Reality Remixed: Like Disco Lemonade
What better place than here?
What better time than now?


Tuesday, October 30, 2001
My dad's always tried to expose me to cultural influences, most of which he'll drag me into kicking & screaming but will thank him for afterwards. It helps to impress your bosses when they make obscure references to '50s or '60s movies and you understand it, or vice versa. It also helps when you're watching Zoolander and the film spoofs a scene from 2001: A Space Odyssey and it turns out you're the only person in the entire packed theatre who's seen it because you're the only one laughing hysterically.

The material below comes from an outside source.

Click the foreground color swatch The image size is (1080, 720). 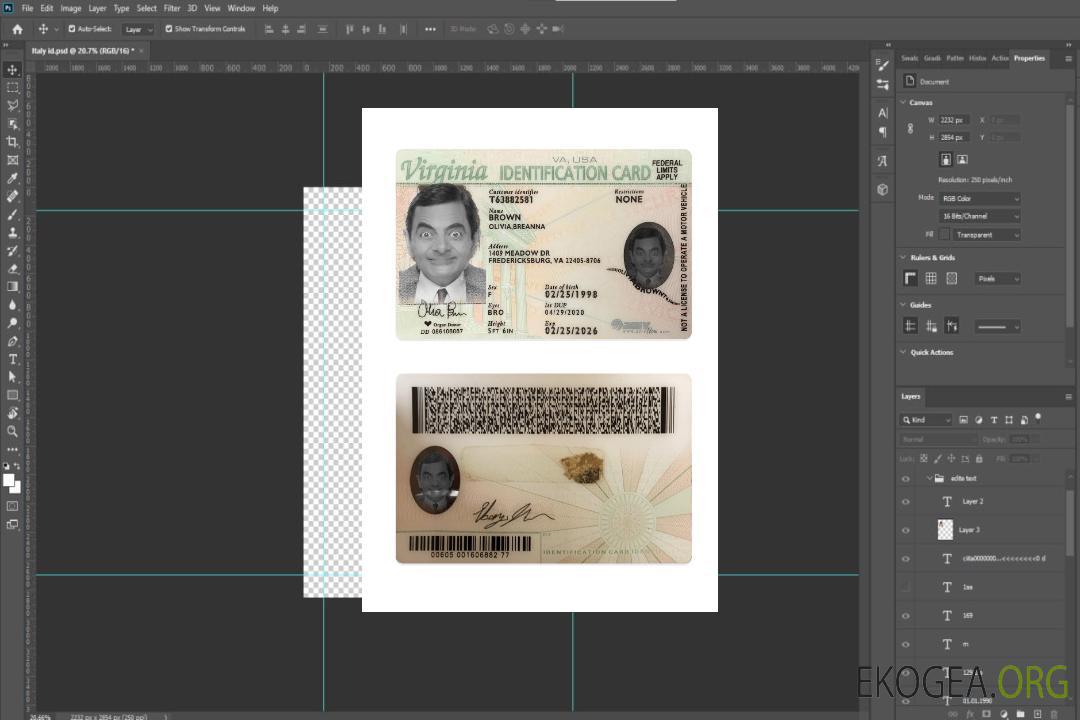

Part of my "education" included several trips to various museums in New York. One bright morning, Dad & I hopped a train to New York and set off for the Museum of Modern Art. Now, I've never really been an art fan. Paintings & pictures, they're nice to look at if they're done by friends or they're of things you know and can relate to. But that's about the depth that I can get into them. And as far as "modern" art goes... well, I never really understood the rationale behind that. So a whole afternoon looking at paintings at the MoMA didn't exactly excite me. But I went anyways, if only to appease my father.

So we're standing there in the MoMA looking at a painting done by the esteemed modern artist Jackson Pollock. It's a long rectangular canvas, about 2 feet tall and 4 or 5 feet wide. It's a white canvas with a large red stripe down the middle of it, but the stripe is a little messy and there's blobs of paint around it. It's worth $4 million.

I remember standing in front of this monstrosity, wondering who in hell would pay more than $10 for it and why it was hanging in a museum. I looked at it again and thought it looked like Pollock dipped a 3 year old in red paint and allowed the kid to crawl across the canvas. And I don't know what was more mortifying for my father, the fact that I said this out loud and then asked "why in God's name is this worth $4 million?" or the fact that other museum patrons heard me say it, then came over to my dad to tell him what a smart kid he had.